- **Task A**: Copy out the dm-thin patch reply in full, character for character.

- **Passage for review**:
- - -
Re: [PATCH] generic: test dm-thin running out of data space vs concurrent discard

Carlos Maiolino <cmaiolino@xxxxxxxxxx> · Mon, 2 Jul 2018 11:27:11 +0200

On Sat, Jun 30, 2018 at 12:57:38AM +0800, Zorro Lang wrote:
> If a user constructs a test that loops repeatedly over below steps
> on dm-thin, block allocation can fail due to discards not having
> completed yet (Fixed by a685557 dm thin: handle running out of data
> space vs concurrent discard):
> 1) fill thin device via filesystem file
> 2) remove file
> 3) fstrim
> 
> And this maybe cause a deadlock (fast device likes ramdisk can help
> a lot) when racing a fstrim with a filesystem (XFS) shutdown. (Fixed
> by 8c81dd46ef3c Force log to disk before reading the AGF during a
> fstrim)
> 
> This case can reproduce both two bugs if they're not fixed. If only
> the dm-thin bug is fixed, then the test will pass. If only the fs
> bug is fixed, then the test will fail. If both of bugs aren't fixed,
> the test will hang.
- - -
- **Data**:
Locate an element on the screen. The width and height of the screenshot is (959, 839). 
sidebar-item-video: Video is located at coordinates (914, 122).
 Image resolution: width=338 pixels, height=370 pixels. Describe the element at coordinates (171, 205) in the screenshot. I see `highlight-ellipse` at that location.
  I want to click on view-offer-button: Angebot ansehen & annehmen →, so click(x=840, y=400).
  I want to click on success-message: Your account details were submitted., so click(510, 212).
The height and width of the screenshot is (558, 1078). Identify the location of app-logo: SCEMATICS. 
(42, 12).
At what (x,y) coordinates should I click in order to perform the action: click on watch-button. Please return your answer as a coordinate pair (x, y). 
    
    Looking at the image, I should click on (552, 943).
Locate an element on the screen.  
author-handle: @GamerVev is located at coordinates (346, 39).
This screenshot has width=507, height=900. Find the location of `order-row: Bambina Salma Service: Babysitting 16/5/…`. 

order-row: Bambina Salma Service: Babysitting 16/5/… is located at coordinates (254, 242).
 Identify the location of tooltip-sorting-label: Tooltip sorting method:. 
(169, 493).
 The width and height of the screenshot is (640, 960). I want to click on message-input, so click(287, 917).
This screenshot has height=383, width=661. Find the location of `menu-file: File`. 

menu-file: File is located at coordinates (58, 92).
- - -
- **Task B**: From the rows, reproduce word for word the lines starting at the one containing "At what (x,y)" and ending after the one containing "order-row: Bambina Salma Service: Babysitting 16/5/… is", both included, and nothing more.

- **Exercise response A**:
Re: [PATCH] generic: test dm-thin running out of data space vs concurrent discard

Carlos Maiolino <cmaiolino@xxxxxxxxxx> · Mon, 2 Jul 2018 11:27:11 +0200

On Sat, Jun 30, 2018 at 12:57:38AM +0800, Zorro Lang wrote:
> If a user constructs a test that loops repeatedly over below steps
> on dm-thin, block allocation can fail due to discards not having
> completed yet (Fixed by a685557 dm thin: handle running out of data
> space vs concurrent discard):
> 1) fill thin device via filesystem file
> 2) remove file
> 3) fstrim
> 
> And this maybe cause a deadlock (fast device likes ramdisk can help
> a lot) when racing a fstrim with a filesystem (XFS) shutdown. (Fixed
> by 8c81dd46ef3c Force log to disk before reading the AGF during a
> fstrim)
> 
> This case can reproduce both two bugs if they're not fixed. If only
> the dm-thin bug is fixed, then the test will pass. If only the fs
> bug is fixed, then the test will fail. If both of bugs aren't fixed,
> the test will hang.

- **Exercise response B**:
At what (x,y) coordinates should I click in order to perform the action: click on watch-button. Please return your answer as a coordinate pair (x, y). 
    
    Looking at the image, I should click on (552, 943).
Locate an element on the screen.  
author-handle: @GamerVev is located at coordinates (346, 39).
This screenshot has width=507, height=900. Find the location of `order-row: Bambina Salma Service: Babysitting 16/5/…`. 

order-row: Bambina Salma Service: Babysitting 16/5/… is located at coordinates (254, 242).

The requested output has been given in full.